> [About this exercise]: Type the entries out once more. Match them exactly.
(Material provided Opens)
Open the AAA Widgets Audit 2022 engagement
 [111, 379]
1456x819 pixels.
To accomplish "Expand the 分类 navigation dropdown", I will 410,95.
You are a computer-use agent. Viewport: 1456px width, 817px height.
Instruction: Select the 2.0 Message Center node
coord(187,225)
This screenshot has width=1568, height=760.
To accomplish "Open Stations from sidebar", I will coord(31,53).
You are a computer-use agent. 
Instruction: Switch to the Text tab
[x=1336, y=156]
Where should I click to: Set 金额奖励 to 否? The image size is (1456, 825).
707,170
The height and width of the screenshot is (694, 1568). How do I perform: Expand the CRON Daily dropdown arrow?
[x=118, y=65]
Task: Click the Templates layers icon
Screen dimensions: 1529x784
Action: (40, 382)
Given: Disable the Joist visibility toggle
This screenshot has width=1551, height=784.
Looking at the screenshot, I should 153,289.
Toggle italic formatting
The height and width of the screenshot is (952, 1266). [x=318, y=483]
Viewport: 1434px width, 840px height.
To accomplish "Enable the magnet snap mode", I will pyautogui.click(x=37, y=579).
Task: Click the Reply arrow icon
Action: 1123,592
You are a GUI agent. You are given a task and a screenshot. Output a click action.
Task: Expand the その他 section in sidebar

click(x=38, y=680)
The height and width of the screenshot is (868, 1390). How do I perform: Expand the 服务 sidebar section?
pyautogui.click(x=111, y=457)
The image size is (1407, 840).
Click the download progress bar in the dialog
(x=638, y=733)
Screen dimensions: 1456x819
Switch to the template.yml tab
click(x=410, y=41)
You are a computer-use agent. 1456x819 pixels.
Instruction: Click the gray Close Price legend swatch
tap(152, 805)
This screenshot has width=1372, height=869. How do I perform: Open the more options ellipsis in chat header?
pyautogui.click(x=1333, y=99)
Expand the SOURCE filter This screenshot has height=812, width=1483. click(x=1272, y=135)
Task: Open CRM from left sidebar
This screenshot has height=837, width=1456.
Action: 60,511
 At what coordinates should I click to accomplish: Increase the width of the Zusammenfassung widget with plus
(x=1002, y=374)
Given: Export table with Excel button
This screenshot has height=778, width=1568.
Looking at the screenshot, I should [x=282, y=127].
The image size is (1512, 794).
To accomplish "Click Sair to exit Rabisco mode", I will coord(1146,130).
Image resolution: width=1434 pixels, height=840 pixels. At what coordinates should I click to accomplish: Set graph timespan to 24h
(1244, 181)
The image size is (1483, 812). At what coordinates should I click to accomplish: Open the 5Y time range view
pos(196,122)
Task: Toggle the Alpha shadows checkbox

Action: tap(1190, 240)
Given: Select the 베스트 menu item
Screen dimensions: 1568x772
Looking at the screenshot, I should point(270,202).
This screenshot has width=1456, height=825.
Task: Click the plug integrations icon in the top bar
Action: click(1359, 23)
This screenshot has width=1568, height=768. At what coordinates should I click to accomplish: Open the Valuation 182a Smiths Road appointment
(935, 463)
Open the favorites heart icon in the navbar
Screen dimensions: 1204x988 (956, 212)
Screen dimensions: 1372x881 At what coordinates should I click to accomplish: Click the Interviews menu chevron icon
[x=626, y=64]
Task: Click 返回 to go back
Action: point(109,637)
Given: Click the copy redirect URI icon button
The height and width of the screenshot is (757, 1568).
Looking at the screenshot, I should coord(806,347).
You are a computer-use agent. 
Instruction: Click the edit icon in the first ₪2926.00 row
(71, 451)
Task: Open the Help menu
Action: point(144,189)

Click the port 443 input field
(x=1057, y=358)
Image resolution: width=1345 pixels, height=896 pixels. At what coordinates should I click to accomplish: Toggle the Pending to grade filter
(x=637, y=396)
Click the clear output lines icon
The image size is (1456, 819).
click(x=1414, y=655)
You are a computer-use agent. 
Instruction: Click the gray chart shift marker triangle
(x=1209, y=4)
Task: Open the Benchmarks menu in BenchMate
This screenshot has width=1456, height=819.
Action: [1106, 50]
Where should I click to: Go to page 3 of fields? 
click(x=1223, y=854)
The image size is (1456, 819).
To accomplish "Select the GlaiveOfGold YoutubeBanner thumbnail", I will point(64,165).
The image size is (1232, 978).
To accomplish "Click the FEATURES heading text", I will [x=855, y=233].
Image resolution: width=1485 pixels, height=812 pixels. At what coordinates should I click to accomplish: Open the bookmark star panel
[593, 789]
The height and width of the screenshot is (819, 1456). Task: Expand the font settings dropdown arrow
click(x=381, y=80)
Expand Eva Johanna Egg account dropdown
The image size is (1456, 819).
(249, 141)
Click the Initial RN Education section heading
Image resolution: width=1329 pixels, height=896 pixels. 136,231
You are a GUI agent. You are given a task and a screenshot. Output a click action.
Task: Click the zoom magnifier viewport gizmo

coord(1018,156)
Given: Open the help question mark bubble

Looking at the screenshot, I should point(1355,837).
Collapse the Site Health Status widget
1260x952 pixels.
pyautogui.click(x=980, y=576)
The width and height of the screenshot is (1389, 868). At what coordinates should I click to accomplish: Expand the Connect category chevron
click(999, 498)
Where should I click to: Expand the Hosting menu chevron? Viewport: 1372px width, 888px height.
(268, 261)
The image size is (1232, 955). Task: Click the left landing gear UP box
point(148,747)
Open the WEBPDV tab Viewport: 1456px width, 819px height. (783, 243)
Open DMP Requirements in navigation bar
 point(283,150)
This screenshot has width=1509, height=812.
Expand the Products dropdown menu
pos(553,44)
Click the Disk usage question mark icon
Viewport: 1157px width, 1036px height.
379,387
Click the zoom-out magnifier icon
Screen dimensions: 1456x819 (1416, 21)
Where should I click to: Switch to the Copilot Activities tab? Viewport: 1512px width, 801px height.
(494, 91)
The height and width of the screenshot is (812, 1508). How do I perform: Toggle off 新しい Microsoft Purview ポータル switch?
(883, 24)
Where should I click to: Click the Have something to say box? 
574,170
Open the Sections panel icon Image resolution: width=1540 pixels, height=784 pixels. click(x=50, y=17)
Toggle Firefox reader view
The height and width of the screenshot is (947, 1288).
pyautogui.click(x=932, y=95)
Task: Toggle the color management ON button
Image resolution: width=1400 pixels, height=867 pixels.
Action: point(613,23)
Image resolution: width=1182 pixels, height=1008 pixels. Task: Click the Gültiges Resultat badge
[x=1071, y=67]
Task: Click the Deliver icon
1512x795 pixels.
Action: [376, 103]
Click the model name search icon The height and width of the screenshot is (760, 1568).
(Material provided Closes)
> [Expected output]:
Open the AAA Widgets Audit 2022 engagement
 [111, 379]
1456x819 pixels.
To accomplish "Expand the 分类 navigation dropdown", I will 410,95.
You are a computer-use agent. Viewport: 1456px width, 817px height.
Instruction: Select the 2.0 Message Center node
coord(187,225)
This screenshot has width=1568, height=760.
To accomplish "Open Stations from sidebar", I will coord(31,53).
You are a computer-use agent. 
Instruction: Switch to the Text tab
[x=1336, y=156]
Where should I click to: Set 金额奖励 to 否? The image size is (1456, 825).
707,170
The height and width of the screenshot is (694, 1568). How do I perform: Expand the CRON Daily dropdown arrow?
[x=118, y=65]
Task: Click the Templates layers icon
Screen dimensions: 1529x784
Action: (40, 382)
Given: Disable the Joist visibility toggle
This screenshot has width=1551, height=784.
Looking at the screenshot, I should 153,289.
Toggle italic formatting
The height and width of the screenshot is (952, 1266). [x=318, y=483]
Viewport: 1434px width, 840px height.
To accomplish "Enable the magnet snap mode", I will pyautogui.click(x=37, y=579).
Task: Click the Reply arrow icon
Action: 1123,592
You are a GUI agent. You are given a task and a screenshot. Output a click action.
Task: Expand the その他 section in sidebar

click(x=38, y=680)
The height and width of the screenshot is (868, 1390). How do I perform: Expand the 服务 sidebar section?
pyautogui.click(x=111, y=457)
The image size is (1407, 840).
Click the download progress bar in the dialog
(x=638, y=733)
Screen dimensions: 1456x819
Switch to the template.yml tab
click(x=410, y=41)
You are a computer-use agent. 1456x819 pixels.
Instruction: Click the gray Close Price legend swatch
tap(152, 805)
This screenshot has width=1372, height=869. How do I perform: Open the more options ellipsis in chat header?
pyautogui.click(x=1333, y=99)
Expand the SOURCE filter This screenshot has height=812, width=1483. click(x=1272, y=135)
Task: Open CRM from left sidebar
This screenshot has height=837, width=1456.
Action: 60,511
 At what coordinates should I click to accomplish: Increase the width of the Zusammenfassung widget with plus
(x=1002, y=374)
Given: Export table with Excel button
This screenshot has height=778, width=1568.
Looking at the screenshot, I should [x=282, y=127].
The image size is (1512, 794).
To accomplish "Click Sair to exit Rabisco mode", I will coord(1146,130).
Image resolution: width=1434 pixels, height=840 pixels. At what coordinates should I click to accomplish: Set graph timespan to 24h
(1244, 181)
The image size is (1483, 812). At what coordinates should I click to accomplish: Open the 5Y time range view
pos(196,122)
Task: Toggle the Alpha shadows checkbox

Action: tap(1190, 240)
Given: Select the 베스트 menu item
Screen dimensions: 1568x772
Looking at the screenshot, I should point(270,202).
This screenshot has width=1456, height=825.
Task: Click the plug integrations icon in the top bar
Action: click(1359, 23)
This screenshot has width=1568, height=768. At what coordinates should I click to accomplish: Open the Valuation 182a Smiths Road appointment
(935, 463)
Open the favorites heart icon in the navbar
Screen dimensions: 1204x988 (956, 212)
Screen dimensions: 1372x881 At what coordinates should I click to accomplish: Click the Interviews menu chevron icon
[x=626, y=64]
Task: Click 返回 to go back
Action: point(109,637)
Given: Click the copy redirect URI icon button
The height and width of the screenshot is (757, 1568).
Looking at the screenshot, I should coord(806,347).
You are a computer-use agent. 
Instruction: Click the edit icon in the first ₪2926.00 row
(71, 451)
Task: Open the Help menu
Action: point(144,189)

Click the port 443 input field
(x=1057, y=358)
Image resolution: width=1345 pixels, height=896 pixels. At what coordinates should I click to accomplish: Toggle the Pending to grade filter
(x=637, y=396)
Click the clear output lines icon
The image size is (1456, 819).
click(x=1414, y=655)
You are a computer-use agent. 
Instruction: Click the gray chart shift marker triangle
(x=1209, y=4)
Task: Open the Benchmarks menu in BenchMate
This screenshot has width=1456, height=819.
Action: [1106, 50]
Where should I click to: Go to page 3 of fields? 
click(x=1223, y=854)
The image size is (1456, 819).
To accomplish "Select the GlaiveOfGold YoutubeBanner thumbnail", I will point(64,165).
The image size is (1232, 978).
To accomplish "Click the FEATURES heading text", I will [x=855, y=233].
Image resolution: width=1485 pixels, height=812 pixels. At what coordinates should I click to accomplish: Open the bookmark star panel
[593, 789]
The height and width of the screenshot is (819, 1456). Task: Expand the font settings dropdown arrow
click(x=381, y=80)
Expand Eva Johanna Egg account dropdown
The image size is (1456, 819).
(249, 141)
Click the Initial RN Education section heading
Image resolution: width=1329 pixels, height=896 pixels. 136,231
You are a GUI agent. You are given a task and a screenshot. Output a click action.
Task: Click the zoom magnifier viewport gizmo

coord(1018,156)
Given: Open the help question mark bubble

Looking at the screenshot, I should point(1355,837).
Collapse the Site Health Status widget
1260x952 pixels.
pyautogui.click(x=980, y=576)
The width and height of the screenshot is (1389, 868). At what coordinates should I click to accomplish: Expand the Connect category chevron
click(999, 498)
Where should I click to: Expand the Hosting menu chevron? Viewport: 1372px width, 888px height.
(268, 261)
The image size is (1232, 955). Task: Click the left landing gear UP box
point(148,747)
Open the WEBPDV tab Viewport: 1456px width, 819px height. (783, 243)
Open DMP Requirements in navigation bar
 point(283,150)
This screenshot has width=1509, height=812.
Expand the Products dropdown menu
pos(553,44)
Click the Disk usage question mark icon
Viewport: 1157px width, 1036px height.
379,387
Click the zoom-out magnifier icon
Screen dimensions: 1456x819 (1416, 21)
Where should I click to: Switch to the Copilot Activities tab? Viewport: 1512px width, 801px height.
(494, 91)
The height and width of the screenshot is (812, 1508). How do I perform: Toggle off 新しい Microsoft Purview ポータル switch?
(883, 24)
Where should I click to: Click the Have something to say box? 
574,170
Open the Sections panel icon Image resolution: width=1540 pixels, height=784 pixels. click(x=50, y=17)
Toggle Firefox reader view
The height and width of the screenshot is (947, 1288).
pyautogui.click(x=932, y=95)
Task: Toggle the color management ON button
Image resolution: width=1400 pixels, height=867 pixels.
Action: point(613,23)
Image resolution: width=1182 pixels, height=1008 pixels. Task: Click the Gültiges Resultat badge
[x=1071, y=67]
Task: Click the Deliver icon
1512x795 pixels.
Action: [376, 103]
Click the model name search icon The height and width of the screenshot is (760, 1568).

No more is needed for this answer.